Me personally, I use DiMarzios in my seven and I use both methods, just because i love my pups to be stable as hell. Give it a try, it works.


----------



## Cool711 (Jun 3, 2007)

Yeah, I do it in my 7 with EMGs all the time.


----------



## dpm (Jun 3, 2007)

First up, a pickup that is loosely mounted can oscilate and feedback. Firmly direct mounting minimizes _one_ possible source of squealing. 
There is one other possible benefit of solidly direct mounting but this is kind of a theory of mine, and I have no way of proving it scientifically. I believe that a loosely mounted pickup can vibrate/oscillate in sympathy with the sound coming from the speakers, and that movement isn't necessarily in phase with the movement of the string. ie, There can be some phase cancellation between the moving string and the moving pickup at some frequencies.


----------



## soldierkahn (Jun 3, 2007)

Cool711 said:


> Yeah, I do it in my 7 with EMGs all the time.




^^^^^


----------



## Stitch (Jun 5, 2007)

Cool711 said:


> Yeah, I do it in my 7 with EMGs all the time.

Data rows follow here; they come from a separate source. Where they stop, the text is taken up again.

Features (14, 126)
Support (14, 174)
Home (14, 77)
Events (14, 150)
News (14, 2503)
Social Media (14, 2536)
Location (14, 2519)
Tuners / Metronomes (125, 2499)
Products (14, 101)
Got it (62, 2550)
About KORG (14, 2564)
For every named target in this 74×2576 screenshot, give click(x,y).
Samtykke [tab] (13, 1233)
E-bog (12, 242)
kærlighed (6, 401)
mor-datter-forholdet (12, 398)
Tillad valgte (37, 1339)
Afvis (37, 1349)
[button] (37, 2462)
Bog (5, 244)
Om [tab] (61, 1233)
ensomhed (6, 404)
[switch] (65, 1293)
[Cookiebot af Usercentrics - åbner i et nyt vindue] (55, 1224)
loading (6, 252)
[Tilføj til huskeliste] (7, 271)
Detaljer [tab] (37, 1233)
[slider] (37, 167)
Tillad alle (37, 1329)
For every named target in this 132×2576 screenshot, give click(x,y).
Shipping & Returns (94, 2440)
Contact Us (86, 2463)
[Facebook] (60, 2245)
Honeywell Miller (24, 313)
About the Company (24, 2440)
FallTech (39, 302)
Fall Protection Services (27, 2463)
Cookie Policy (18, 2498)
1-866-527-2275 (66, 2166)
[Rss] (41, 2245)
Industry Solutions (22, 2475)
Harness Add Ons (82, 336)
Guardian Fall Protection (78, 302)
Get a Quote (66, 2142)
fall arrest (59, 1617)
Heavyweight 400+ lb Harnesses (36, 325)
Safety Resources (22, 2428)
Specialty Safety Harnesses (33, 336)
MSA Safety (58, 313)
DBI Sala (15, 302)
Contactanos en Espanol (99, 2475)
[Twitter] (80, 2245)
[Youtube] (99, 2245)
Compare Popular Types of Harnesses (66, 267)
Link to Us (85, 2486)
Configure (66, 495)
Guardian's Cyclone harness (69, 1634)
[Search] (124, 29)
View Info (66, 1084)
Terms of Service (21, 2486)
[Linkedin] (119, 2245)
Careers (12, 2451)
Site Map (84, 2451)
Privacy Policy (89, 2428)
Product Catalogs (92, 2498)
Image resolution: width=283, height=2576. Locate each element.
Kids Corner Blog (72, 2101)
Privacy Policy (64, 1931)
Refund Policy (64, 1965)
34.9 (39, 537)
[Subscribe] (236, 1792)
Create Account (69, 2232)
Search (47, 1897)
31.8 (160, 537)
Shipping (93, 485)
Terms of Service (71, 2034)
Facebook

[dirty snigger]hahaha [/dirtysnigger]


----------



## Drew (Jun 5, 2007)

stitch216 said:


> Actual effect on tone is precisely equal to the chances of Drew finishing his album this year.



 

I DO believe there's a tonal difference between pickguard-mounted and direct/pickup-ring-mounted pickups, however, that changes the way the body of the guitar itself resonates. It's tough to describe, but my experience has been gutiars with pickguards tend to have "deeper" sounding, more resonant bass and slightly smoother attacks than those without. I personally like this. 

This could be do to countless factors, of course, so don't take this as gospel, but my impression is there is a pronounced difference.


----------



## D-EJ915 (Jun 5, 2007)

A guitar with a pickguard sounds different because it's essentially a chamber like in semi-acoustics/chambered guitars. That has nothing to do with the way the pickups are mounted and everything to do with how everything vibrates.


----------